Di Indonesia, keterlibatan aktivis mahasiswa bahkan lebih heroik. Kelompok-kelompok yang terorganisir melalui proses pengkaderan dan proses penanaman idiologi tertentu yang kemudia menentukan masa depan bangsa serta membentuk identitas tersendiri dalam tradisi politk Indonesia modern.

Anders uhlin mengelompokkan aktivis mahasiswa Indonesia tahun 1990-an ke dalam tiga katagori utama berdasarkan teologi mereka: a) kelompok yang menggunakan wacana marxis (demokratis dan tanpa kekerasan); b) kelompok populis-kiri yang terlibat dalam demonstrasi-demonstrasi dan kampanye high-profile dan c) kelompok yang berasaskan muslim. Lagi-lagi pengelompokan ini menjadi dasar prbedaan respon serta sikap dalam berpolitik para aktivis mahasiswa.[3]

 Sulaiman (1998), mengatakan ada beberapa jenis partisipasi politik  yaitu (1) partisipasi pikiran, “psychological participation”, (2) partisipasi tenaga, ‘physical participation’, (3) partisipasi pikiran dan tenaga, ‘psychological and physical participation’; (4) partisipasi keahlian, ‘participation with skill’, (5) partisipasi barang, ‘material participation’, dan (6) partisipasi uang/dana, ‘money participation’.[4], dari bentuk-bentuk partisispas politik yang telah di paparkan sulaiaman di atas maka dapat dilihat bentuk peran aktivis mahasiswa dalam jawatan demokrasi, mahasiswa dapat menjadi media campaign yang cukup hangat mengingat organisasi mahasiswa memiliki lahan yang besar di dunia kampus, maka tak jarang mahasiswa menjadi tim sukses partai tertentu, baik atas nama individu ataupun pada skala organisasi.

Selain berperan langsung di dalam partai sebagai tim sukses aktivis mahasiswa juga memegang peran dalam pendidikan politik kepada mahasiswa lain khusunya dan masyarakat pada umumnya, hal ini dilakukan dengan berbagai cara antara lain: bedah visi dan misi calon kepala daerah, melakukan kajian terhadap kapasitas dan integritas calon presiden, membuat kriteria calon  presiden dan masih banyak hal lainnya. Target dari agenda-agenda ini adalah, masyarakat dapat menentukan pilihannya berdasarkan pertimbangan-pertimbangan yang rasional, bukan berdasarkan kharismatik semata.

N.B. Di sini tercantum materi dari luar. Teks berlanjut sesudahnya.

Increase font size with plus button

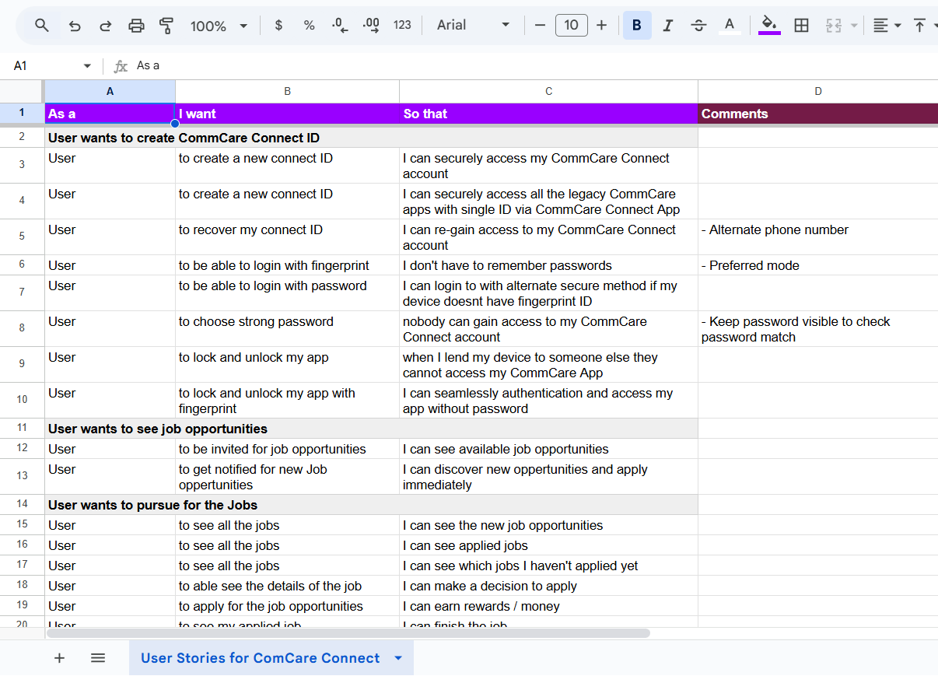(x=601, y=26)
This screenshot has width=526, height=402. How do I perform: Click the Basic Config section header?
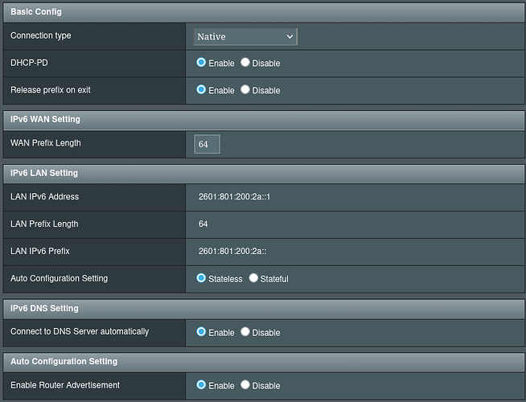pos(36,12)
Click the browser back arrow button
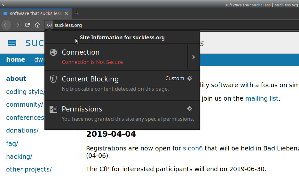Image resolution: width=299 pixels, height=176 pixels. pos(7,25)
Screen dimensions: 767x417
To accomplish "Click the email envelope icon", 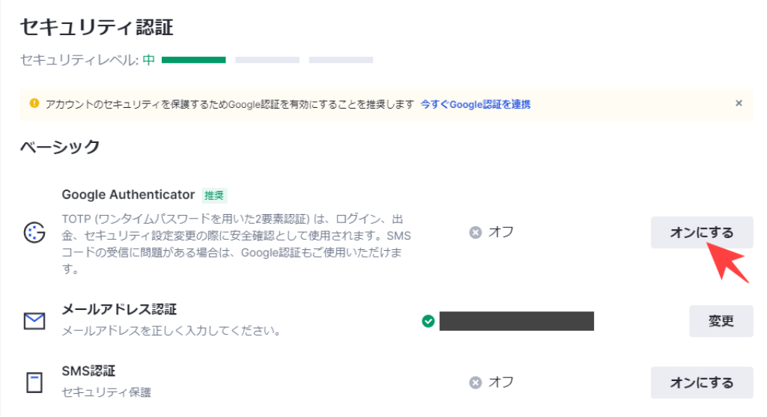I will click(x=34, y=320).
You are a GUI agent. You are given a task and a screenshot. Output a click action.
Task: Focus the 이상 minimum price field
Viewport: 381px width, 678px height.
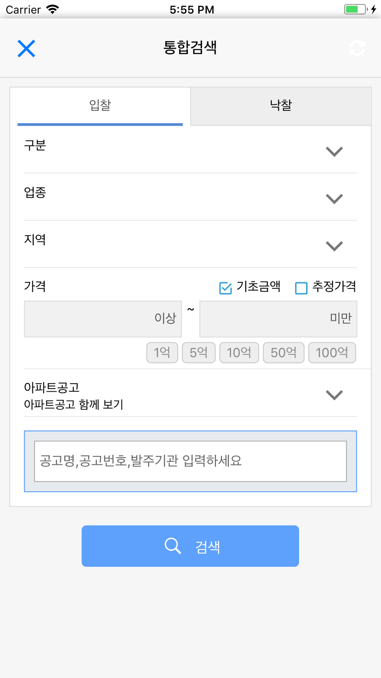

Disisi lain banyak dijumpai organisasi kampus yang menjadi pengawal dari prosesi demokrasi ini diantaranya dapat dilihat tingkat produtivitas mereka dari berbagai media baik cetak maupun elektronik yang didalamnya memuat himbauan untuk memilih, refleksi kepemimpinan sampai kritikan terhadap masa lepemimpnan yang akan berakhr.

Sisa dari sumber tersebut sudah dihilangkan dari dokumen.